• _PROVIDED RECORDS_
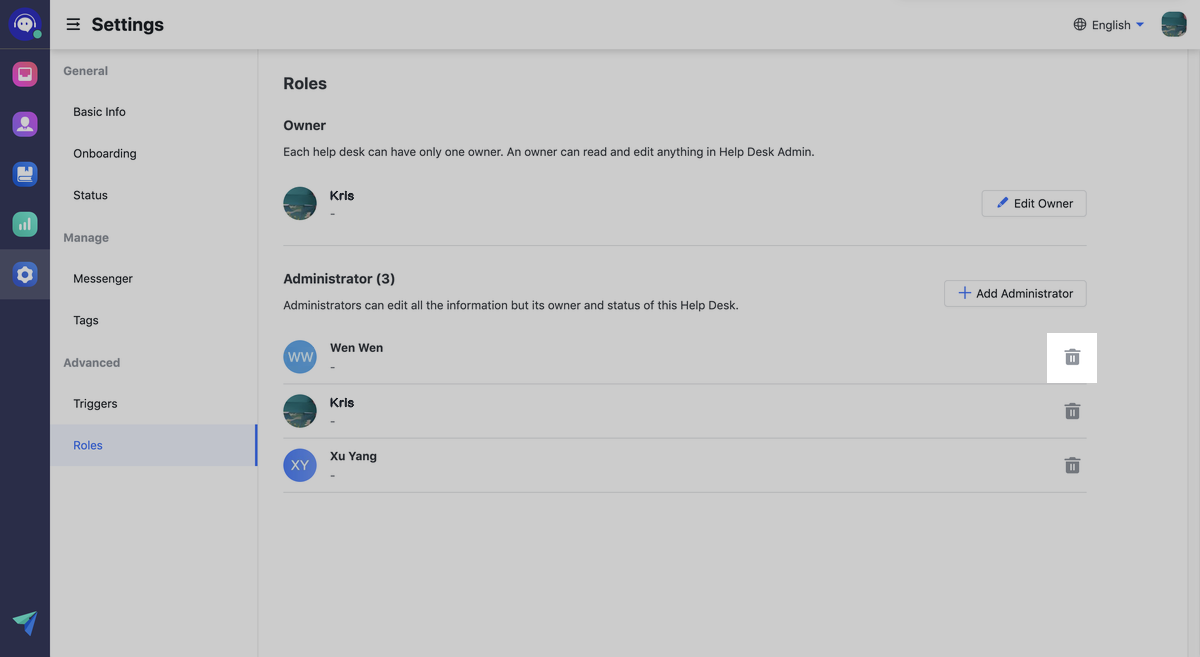Viewport: 1200px width, 657px height.
Task: Select Triggers under Advanced
Action: point(95,404)
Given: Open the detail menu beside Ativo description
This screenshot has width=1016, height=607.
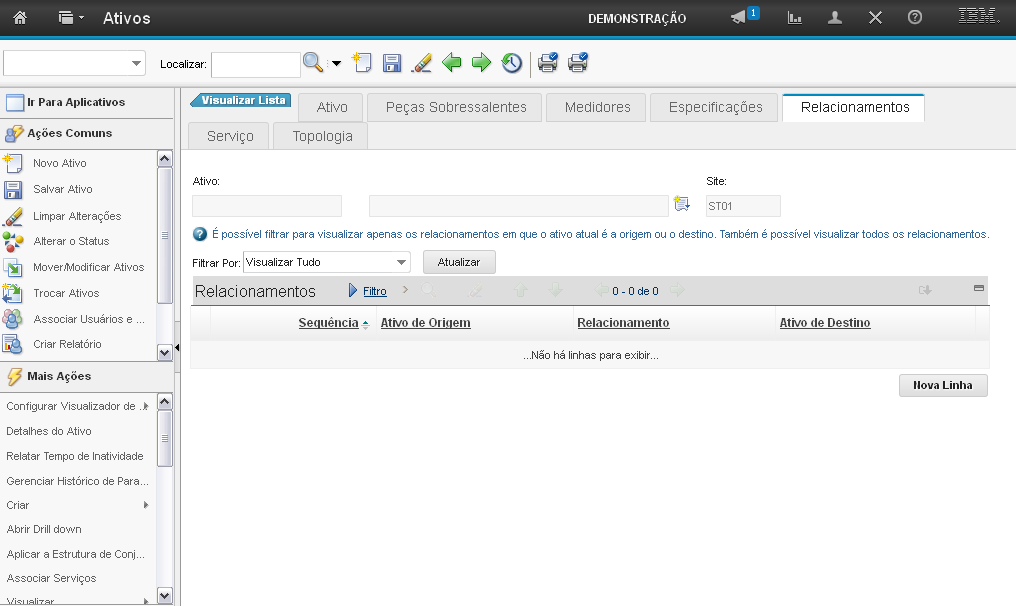Looking at the screenshot, I should click(682, 205).
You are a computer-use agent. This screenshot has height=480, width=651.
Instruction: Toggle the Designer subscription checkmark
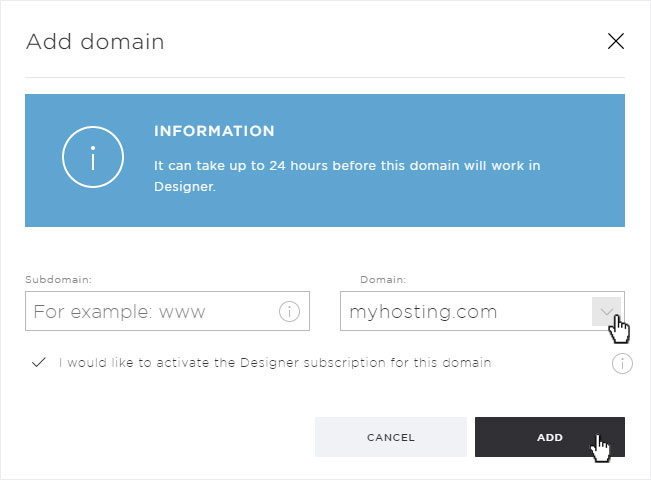tap(39, 362)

• _WORK TASK_
Once the line containing "You are a computer-use" has been found, write out exactly that line and each one after it through the end of the data, leaving out every picture.

• _SOLUTION_
You are a computer-use agent. This screenshot has height=480, width=651.
Instruction: Toggle the Designer subscription checkmark
tap(39, 362)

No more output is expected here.